■ THE RECORDS
*** Block opens ***
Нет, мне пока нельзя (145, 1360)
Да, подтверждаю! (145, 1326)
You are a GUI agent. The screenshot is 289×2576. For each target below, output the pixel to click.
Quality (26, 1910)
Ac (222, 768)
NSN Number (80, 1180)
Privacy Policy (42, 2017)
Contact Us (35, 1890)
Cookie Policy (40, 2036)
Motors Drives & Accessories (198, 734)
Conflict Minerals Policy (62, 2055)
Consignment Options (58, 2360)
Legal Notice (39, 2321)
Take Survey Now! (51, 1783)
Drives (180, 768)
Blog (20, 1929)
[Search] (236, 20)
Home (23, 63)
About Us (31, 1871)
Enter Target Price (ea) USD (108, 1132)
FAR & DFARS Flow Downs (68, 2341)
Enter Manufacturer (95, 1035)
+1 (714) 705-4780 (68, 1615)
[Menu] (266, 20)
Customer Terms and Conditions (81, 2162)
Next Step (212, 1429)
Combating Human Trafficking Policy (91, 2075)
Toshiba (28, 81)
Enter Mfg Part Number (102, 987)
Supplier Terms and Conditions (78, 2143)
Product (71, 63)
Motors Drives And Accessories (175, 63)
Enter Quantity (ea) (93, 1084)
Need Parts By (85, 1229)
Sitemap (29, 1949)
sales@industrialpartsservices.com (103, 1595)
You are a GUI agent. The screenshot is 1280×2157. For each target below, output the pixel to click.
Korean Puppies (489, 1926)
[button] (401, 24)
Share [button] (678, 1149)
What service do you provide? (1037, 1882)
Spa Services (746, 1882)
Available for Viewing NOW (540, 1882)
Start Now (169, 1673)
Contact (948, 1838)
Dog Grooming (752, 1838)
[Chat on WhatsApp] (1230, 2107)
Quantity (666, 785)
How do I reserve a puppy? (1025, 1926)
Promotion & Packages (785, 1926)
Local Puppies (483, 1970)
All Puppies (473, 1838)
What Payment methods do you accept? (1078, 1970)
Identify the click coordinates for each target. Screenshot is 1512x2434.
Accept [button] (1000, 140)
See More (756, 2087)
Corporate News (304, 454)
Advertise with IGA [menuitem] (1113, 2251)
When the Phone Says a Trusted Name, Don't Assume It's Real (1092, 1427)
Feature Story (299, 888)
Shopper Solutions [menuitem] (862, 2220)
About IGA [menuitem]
*** Block closes ***
■ WORK REQUIRED
Repeat every line of the data verbatim.

■ SOLVED PROBLEM
Нет, мне пока нельзя (145, 1360)
Да, подтверждаю! (145, 1326)
You are a GUI agent. The screenshot is 289×2576. For each target below, output the pixel to click.
Quality (26, 1910)
Ac (222, 768)
NSN Number (80, 1180)
Privacy Policy (42, 2017)
Contact Us (35, 1890)
Cookie Policy (40, 2036)
Motors Drives & Accessories (198, 734)
Conflict Minerals Policy (62, 2055)
Consignment Options (58, 2360)
Legal Notice (39, 2321)
Take Survey Now! (51, 1783)
Drives (180, 768)
Blog (20, 1929)
[Search] (236, 20)
Home (23, 63)
About Us (31, 1871)
Enter Target Price (ea) USD (108, 1132)
FAR & DFARS Flow Downs (68, 2341)
Enter Manufacturer (95, 1035)
+1 (714) 705-4780 (68, 1615)
[Menu] (266, 20)
Customer Terms and Conditions (81, 2162)
Next Step (212, 1429)
Combating Human Trafficking Policy (91, 2075)
Toshiba (28, 81)
Enter Mfg Part Number (102, 987)
Supplier Terms and Conditions (78, 2143)
Product (71, 63)
Motors Drives And Accessories (175, 63)
Enter Quantity (ea) (93, 1084)
Need Parts By (85, 1229)
Sitemap (29, 1949)
sales@industrialpartsservices.com (103, 1595)
You are a GUI agent. The screenshot is 1280×2157. For each target below, output the pixel to click.
Korean Puppies (489, 1926)
[button] (401, 24)
Share [button] (678, 1149)
What service do you provide? (1037, 1882)
Spa Services (746, 1882)
Available for Viewing NOW (540, 1882)
Start Now (169, 1673)
Contact (948, 1838)
Dog Grooming (752, 1838)
[Chat on WhatsApp] (1230, 2107)
Quantity (666, 785)
How do I reserve a puppy? (1025, 1926)
Promotion & Packages (785, 1926)
Local Puppies (483, 1970)
All Puppies (473, 1838)
What Payment methods do you accept? (1078, 1970)
Identify the click coordinates for each target. Screenshot is 1512x2434.
Accept [button] (1000, 140)
See More (756, 2087)
Corporate News (304, 454)
Advertise with IGA [menuitem] (1113, 2251)
When the Phone Says a Trusted Name, Don't Assume It's Real (1092, 1427)
Feature Story (299, 888)
Shopper Solutions [menuitem] (862, 2220)
About IGA [menuitem]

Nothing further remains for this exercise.